# Tutorial 5: Query existing datasets via Digital Twin Platform API
## Introduction
The 12 LABOURS Digital Twin Platform’s database is organised into Program and Projects, e.g., “12 Labours” would be a program and “EP1” would be a project within this program. Only users who have been granted access to projects can access dataset metadata and download datasets.

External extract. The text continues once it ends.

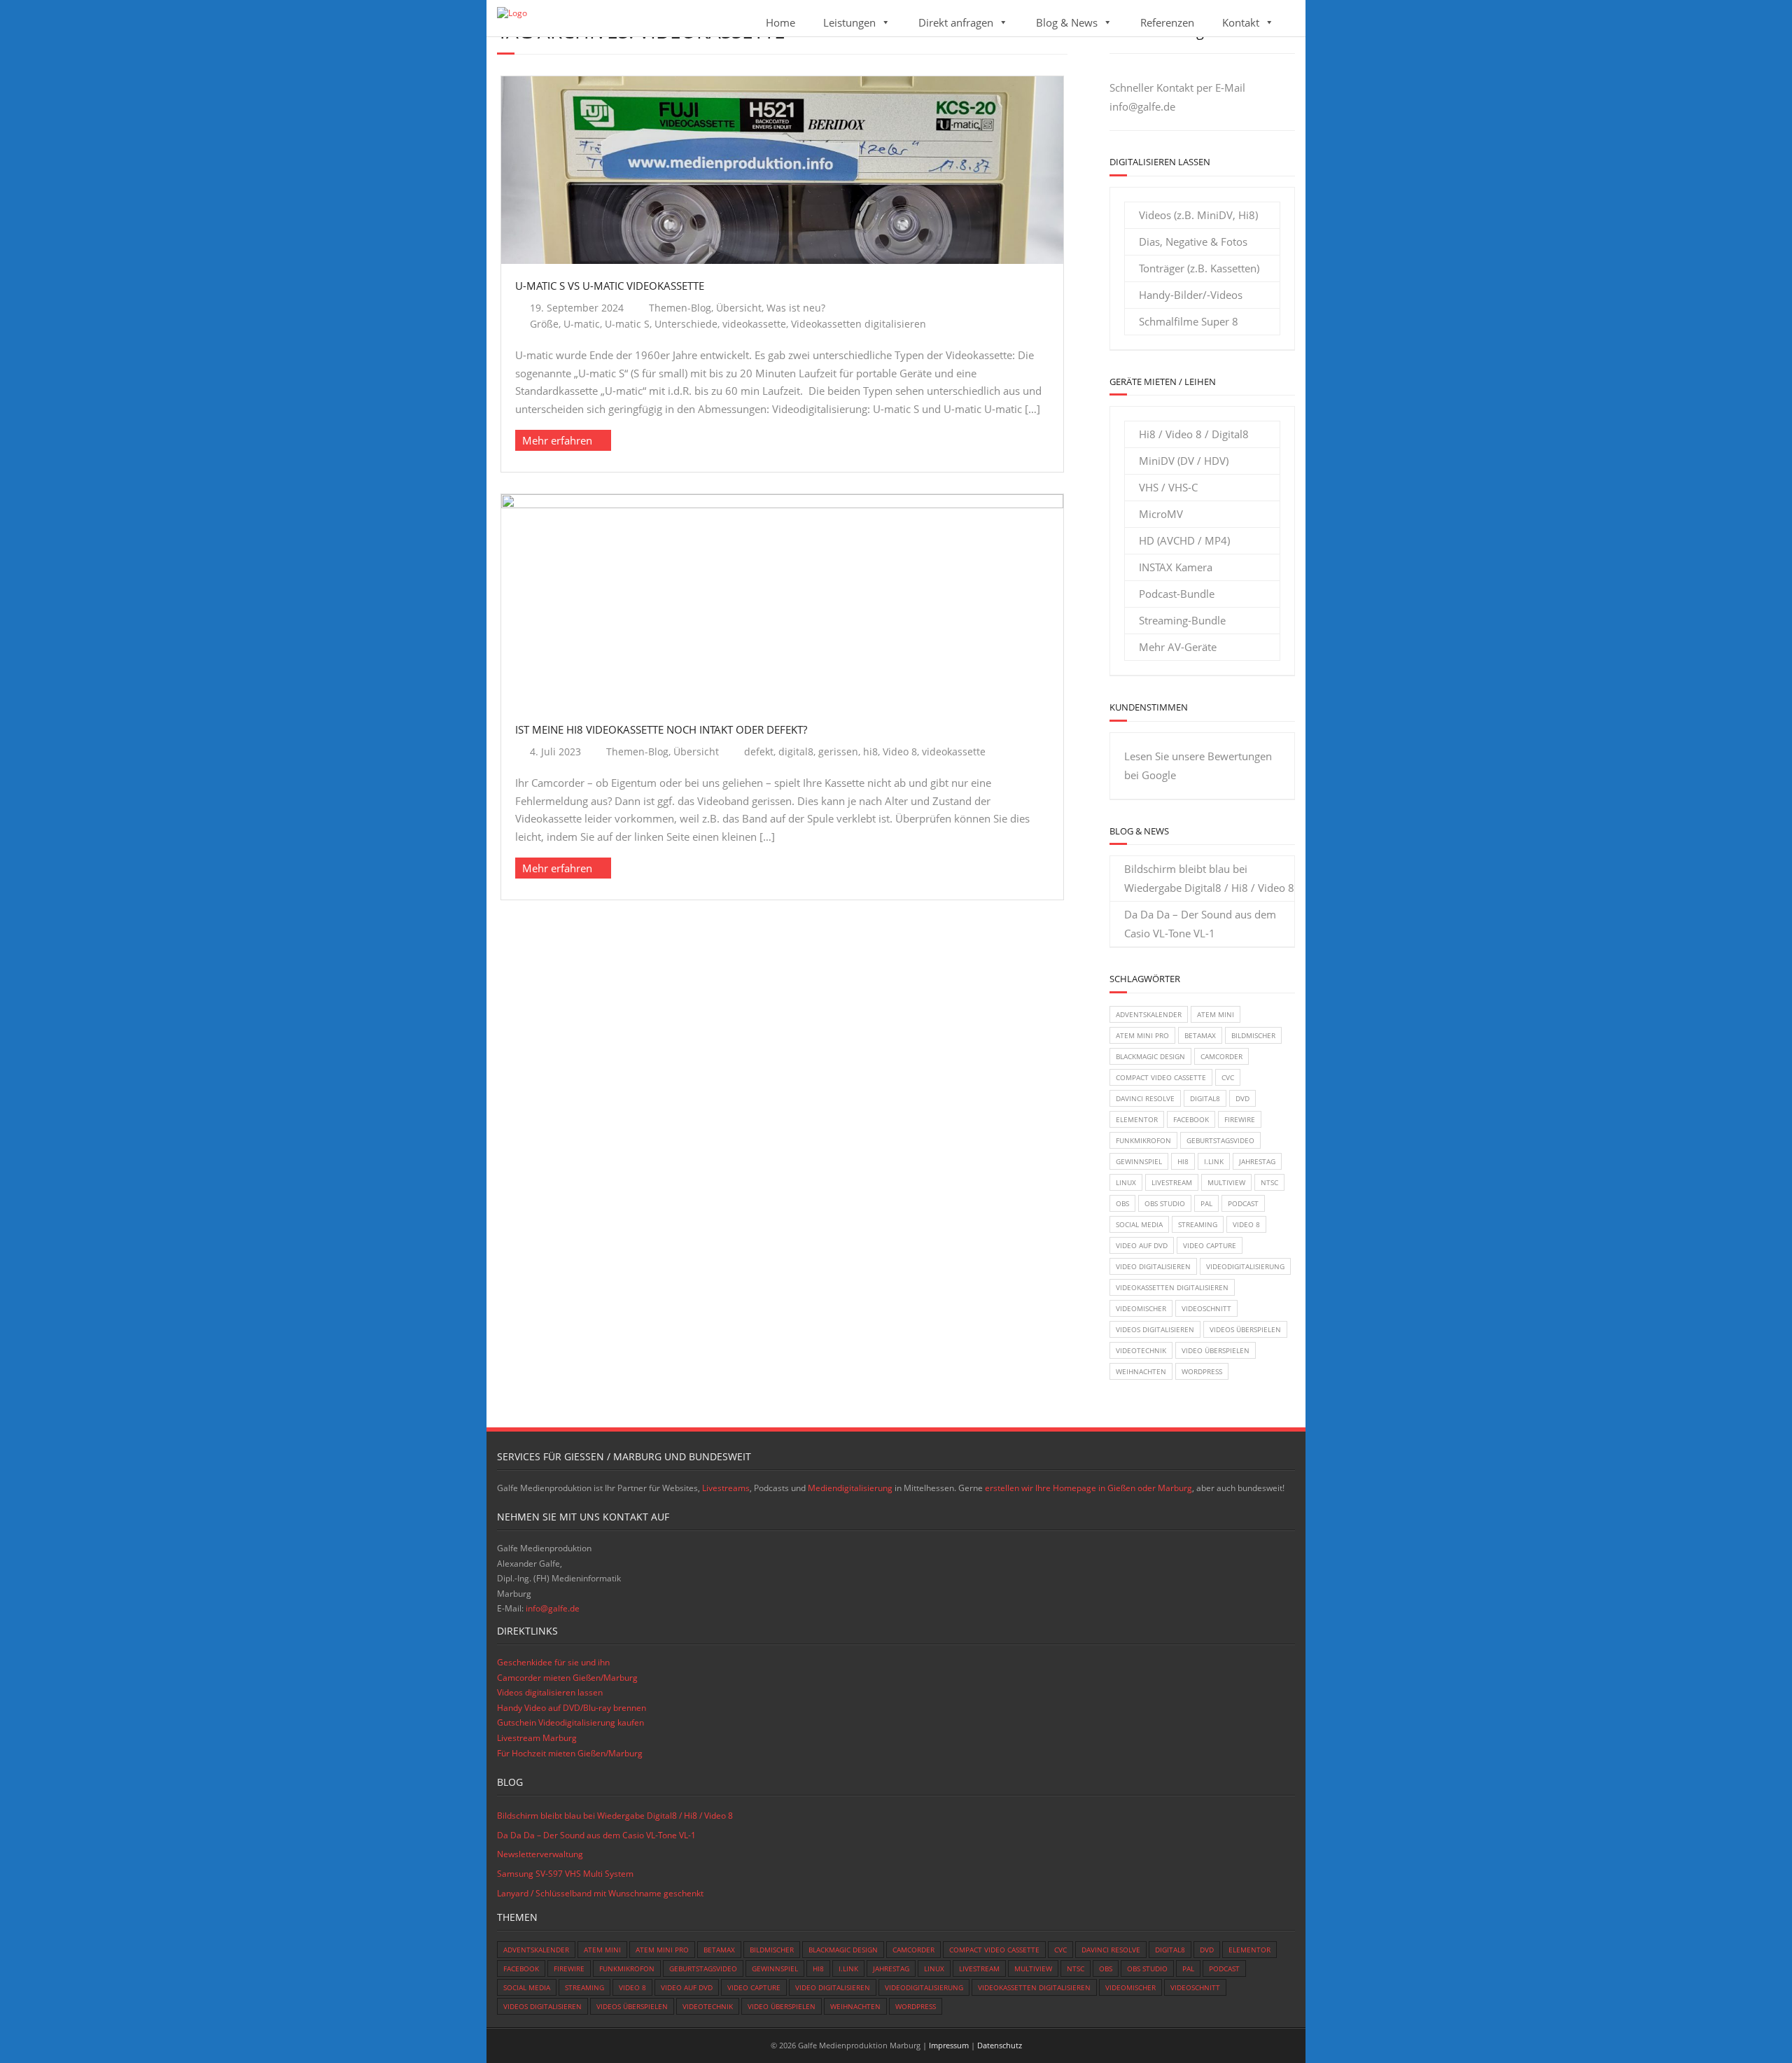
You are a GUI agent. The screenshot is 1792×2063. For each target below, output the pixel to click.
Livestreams (726, 1488)
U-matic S (627, 324)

See Tutorial 1 for information on how to request access to data and for connecting to the Digital Twin Platform. 

This tutorial describes how to access existing datasets from a specific instance of the Digital Twin Platform using its API.

## Learning outcomes

* How to access metadata from an existing dataset in the 12 LABOURS digital Twin Platform’s API.
* How to search for existing datasets using the 12 LABOURS digital Twin Platform’s API.
* How to download existing datasets in SDS format using the 12 LABOURS digital Twin Platform’s API.

## Setup

We will use the MetadataQuerier class of the Digital Twin Platform API to access metadata of the datasets in the platform.

As described in Tutorial 1, we can place the information required  for connecting to the 12 LABOURS Digital Twin platform in a ‘config.ini’ file. This file can be loaded using Python’s in-built ‘configparser’ and ‘Path’ classes.



In [1]:
import sys
sys.path.append('../')

from digitaltwins import MetadataQuerier
from pathlib import Path
import configparser

ModuleNotFoundError: No module named 'gen3'

In [None]:
# Load platform configuration.
config = configparser.ConfigParser()
config.read(Path(r"config.ini"))
querier = MetadataQuerier(config)

## Accessing program and projects within the platform
A list of existing programs in the platform can be retrieved using the `get_all_programs` method.


In [None]:
# List programs on the platform.
programs = querier.get_all_programs()
print("Programs: " + str(programs))

The projects within a specific program can be retrieved using the `get_projects_by_program` method.


In [None]:
# List projects within a program.
projects = querier.get_projects_by_program(program=config["gen3"].get("program"))
print("projects: " + str(projects))


## Interacting with Datasets
Each dataset has a unique identifier (UID). Datasets can be retrieved as a ‘Dataset’ python object. The ‘Dataset’ object provides multiple methods to help with interacting with a datasets e.g. ‘get_dataset_description’, which will provide dataset information as a data dictionary, or ‘download_dataset’, which will download a dataset in a specific format such as in SDS format. The Digital Twin Platform’s API documentation lists all the methods available for interacting with datasets (add link to API documentation). [TO DO]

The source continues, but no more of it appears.